Write out all of the entries, matching the original exactly.

** Data excerpts follows **

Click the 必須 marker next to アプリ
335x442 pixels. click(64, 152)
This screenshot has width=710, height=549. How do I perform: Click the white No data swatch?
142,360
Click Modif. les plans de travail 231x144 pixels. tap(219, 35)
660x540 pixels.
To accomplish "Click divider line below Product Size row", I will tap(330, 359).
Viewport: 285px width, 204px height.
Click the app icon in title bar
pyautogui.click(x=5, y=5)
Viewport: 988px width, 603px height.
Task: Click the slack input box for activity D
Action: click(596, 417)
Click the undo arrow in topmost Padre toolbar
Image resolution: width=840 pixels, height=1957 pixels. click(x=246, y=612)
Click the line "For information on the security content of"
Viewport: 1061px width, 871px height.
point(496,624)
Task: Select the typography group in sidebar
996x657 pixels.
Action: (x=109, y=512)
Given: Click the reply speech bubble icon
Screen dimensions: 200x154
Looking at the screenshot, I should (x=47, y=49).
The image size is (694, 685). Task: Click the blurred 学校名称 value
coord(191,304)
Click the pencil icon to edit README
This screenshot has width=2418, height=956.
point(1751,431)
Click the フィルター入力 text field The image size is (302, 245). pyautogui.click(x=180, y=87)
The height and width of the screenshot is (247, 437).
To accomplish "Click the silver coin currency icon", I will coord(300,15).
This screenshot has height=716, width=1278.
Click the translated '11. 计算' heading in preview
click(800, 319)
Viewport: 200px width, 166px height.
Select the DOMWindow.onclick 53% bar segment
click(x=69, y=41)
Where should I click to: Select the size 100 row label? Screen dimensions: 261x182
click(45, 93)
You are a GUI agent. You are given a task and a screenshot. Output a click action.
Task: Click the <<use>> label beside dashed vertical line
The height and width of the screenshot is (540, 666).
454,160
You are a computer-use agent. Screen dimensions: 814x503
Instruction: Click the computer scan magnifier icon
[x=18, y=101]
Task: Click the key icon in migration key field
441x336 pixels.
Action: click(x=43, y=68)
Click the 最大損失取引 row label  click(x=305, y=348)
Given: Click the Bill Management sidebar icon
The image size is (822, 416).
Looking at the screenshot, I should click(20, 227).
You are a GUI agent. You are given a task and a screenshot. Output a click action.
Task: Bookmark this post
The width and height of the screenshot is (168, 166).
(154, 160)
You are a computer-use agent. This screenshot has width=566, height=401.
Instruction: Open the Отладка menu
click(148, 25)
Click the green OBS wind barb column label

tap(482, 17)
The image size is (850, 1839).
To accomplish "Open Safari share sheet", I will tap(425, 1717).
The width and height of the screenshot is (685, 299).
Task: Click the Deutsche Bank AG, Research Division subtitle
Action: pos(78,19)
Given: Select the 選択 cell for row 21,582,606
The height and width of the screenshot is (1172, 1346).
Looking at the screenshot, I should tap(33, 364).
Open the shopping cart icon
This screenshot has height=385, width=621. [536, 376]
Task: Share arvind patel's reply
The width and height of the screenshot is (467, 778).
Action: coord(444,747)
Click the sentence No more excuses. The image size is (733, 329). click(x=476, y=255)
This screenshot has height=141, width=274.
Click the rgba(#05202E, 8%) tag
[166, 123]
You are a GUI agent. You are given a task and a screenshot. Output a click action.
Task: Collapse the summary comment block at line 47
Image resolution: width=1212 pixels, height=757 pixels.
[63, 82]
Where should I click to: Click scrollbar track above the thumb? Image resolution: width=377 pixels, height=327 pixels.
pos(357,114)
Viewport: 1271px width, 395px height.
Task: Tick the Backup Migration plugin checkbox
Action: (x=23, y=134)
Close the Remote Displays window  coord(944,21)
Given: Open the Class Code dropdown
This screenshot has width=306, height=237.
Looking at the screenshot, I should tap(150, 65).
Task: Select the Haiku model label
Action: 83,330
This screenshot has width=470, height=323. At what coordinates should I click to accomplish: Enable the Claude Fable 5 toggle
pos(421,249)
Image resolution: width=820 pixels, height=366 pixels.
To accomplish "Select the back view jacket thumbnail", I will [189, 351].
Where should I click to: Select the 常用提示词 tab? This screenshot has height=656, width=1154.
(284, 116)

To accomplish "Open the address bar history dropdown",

** End of Data excerpts **

> Task solution:
Click the 必須 marker next to アプリ
335x442 pixels. click(64, 152)
This screenshot has width=710, height=549. How do I perform: Click the white No data swatch?
142,360
Click Modif. les plans de travail 231x144 pixels. tap(219, 35)
660x540 pixels.
To accomplish "Click divider line below Product Size row", I will tap(330, 359).
Viewport: 285px width, 204px height.
Click the app icon in title bar
pyautogui.click(x=5, y=5)
Viewport: 988px width, 603px height.
Task: Click the slack input box for activity D
Action: click(596, 417)
Click the undo arrow in topmost Padre toolbar
Image resolution: width=840 pixels, height=1957 pixels. click(x=246, y=612)
Click the line "For information on the security content of"
Viewport: 1061px width, 871px height.
point(496,624)
Task: Select the typography group in sidebar
996x657 pixels.
Action: (x=109, y=512)
Given: Click the reply speech bubble icon
Screen dimensions: 200x154
Looking at the screenshot, I should (x=47, y=49).
The image size is (694, 685). Task: Click the blurred 学校名称 value
coord(191,304)
Click the pencil icon to edit README
This screenshot has width=2418, height=956.
point(1751,431)
Click the フィルター入力 text field The image size is (302, 245). pyautogui.click(x=180, y=87)
The height and width of the screenshot is (247, 437).
To accomplish "Click the silver coin currency icon", I will coord(300,15).
This screenshot has height=716, width=1278.
Click the translated '11. 计算' heading in preview
click(800, 319)
Viewport: 200px width, 166px height.
Select the DOMWindow.onclick 53% bar segment
click(x=69, y=41)
Where should I click to: Select the size 100 row label? Screen dimensions: 261x182
click(45, 93)
You are a GUI agent. You are given a task and a screenshot. Output a click action.
Task: Click the <<use>> label beside dashed vertical line
The height and width of the screenshot is (540, 666).
454,160
You are a computer-use agent. Screen dimensions: 814x503
Instruction: Click the computer scan magnifier icon
[x=18, y=101]
Task: Click the key icon in migration key field
441x336 pixels.
Action: click(x=43, y=68)
Click the 最大損失取引 row label  click(x=305, y=348)
Given: Click the Bill Management sidebar icon
The image size is (822, 416).
Looking at the screenshot, I should click(20, 227).
You are a GUI agent. You are given a task and a screenshot. Output a click action.
Task: Bookmark this post
The width and height of the screenshot is (168, 166).
(154, 160)
You are a computer-use agent. This screenshot has width=566, height=401.
Instruction: Open the Отладка menu
click(148, 25)
Click the green OBS wind barb column label

tap(482, 17)
The image size is (850, 1839).
To accomplish "Open Safari share sheet", I will tap(425, 1717).
The width and height of the screenshot is (685, 299).
Task: Click the Deutsche Bank AG, Research Division subtitle
Action: pos(78,19)
Given: Select the 選択 cell for row 21,582,606
The height and width of the screenshot is (1172, 1346).
Looking at the screenshot, I should tap(33, 364).
Open the shopping cart icon
This screenshot has height=385, width=621. [536, 376]
Task: Share arvind patel's reply
The width and height of the screenshot is (467, 778).
Action: coord(444,747)
Click the sentence No more excuses. The image size is (733, 329). click(x=476, y=255)
This screenshot has height=141, width=274.
Click the rgba(#05202E, 8%) tag
[166, 123]
You are a GUI agent. You are given a task and a screenshot. Output a click action.
Task: Collapse the summary comment block at line 47
Image resolution: width=1212 pixels, height=757 pixels.
[63, 82]
Where should I click to: Click scrollbar track above the thumb? Image resolution: width=377 pixels, height=327 pixels.
pos(357,114)
Viewport: 1271px width, 395px height.
Task: Tick the Backup Migration plugin checkbox
Action: (x=23, y=134)
Close the Remote Displays window  coord(944,21)
Given: Open the Class Code dropdown
This screenshot has width=306, height=237.
Looking at the screenshot, I should tap(150, 65).
Task: Select the Haiku model label
Action: 83,330
This screenshot has width=470, height=323. At what coordinates should I click to accomplish: Enable the Claude Fable 5 toggle
pos(421,249)
Image resolution: width=820 pixels, height=366 pixels.
To accomplish "Select the back view jacket thumbnail", I will [189, 351].
Where should I click to: Select the 常用提示词 tab? This screenshot has height=656, width=1154.
(284, 116)

To accomplish "Open the address bar history dropdown",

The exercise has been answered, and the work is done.